[Dataset entries]
##############################
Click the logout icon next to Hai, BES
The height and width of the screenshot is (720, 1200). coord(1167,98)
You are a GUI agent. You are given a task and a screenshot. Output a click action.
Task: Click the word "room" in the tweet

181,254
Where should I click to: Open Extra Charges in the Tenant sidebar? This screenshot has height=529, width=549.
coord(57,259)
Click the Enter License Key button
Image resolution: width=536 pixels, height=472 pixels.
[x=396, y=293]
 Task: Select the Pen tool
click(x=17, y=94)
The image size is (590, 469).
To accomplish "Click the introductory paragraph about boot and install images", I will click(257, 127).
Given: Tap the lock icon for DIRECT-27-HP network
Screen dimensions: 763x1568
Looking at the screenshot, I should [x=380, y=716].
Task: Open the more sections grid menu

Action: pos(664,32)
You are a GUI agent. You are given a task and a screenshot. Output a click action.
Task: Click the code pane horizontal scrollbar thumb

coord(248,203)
##############################
Retype each entry exactly, leaving none of them out.

RESPONSE
Click the logout icon next to Hai, BES
The height and width of the screenshot is (720, 1200). coord(1167,98)
You are a GUI agent. You are given a task and a screenshot. Output a click action.
Task: Click the word "room" in the tweet

181,254
Where should I click to: Open Extra Charges in the Tenant sidebar? This screenshot has height=529, width=549.
coord(57,259)
Click the Enter License Key button
Image resolution: width=536 pixels, height=472 pixels.
[x=396, y=293]
 Task: Select the Pen tool
click(x=17, y=94)
The image size is (590, 469).
To accomplish "Click the introductory paragraph about boot and install images", I will click(257, 127).
Given: Tap the lock icon for DIRECT-27-HP network
Screen dimensions: 763x1568
Looking at the screenshot, I should [x=380, y=716].
Task: Open the more sections grid menu

Action: pos(664,32)
You are a GUI agent. You are given a task and a screenshot. Output a click action.
Task: Click the code pane horizontal scrollbar thumb

coord(248,203)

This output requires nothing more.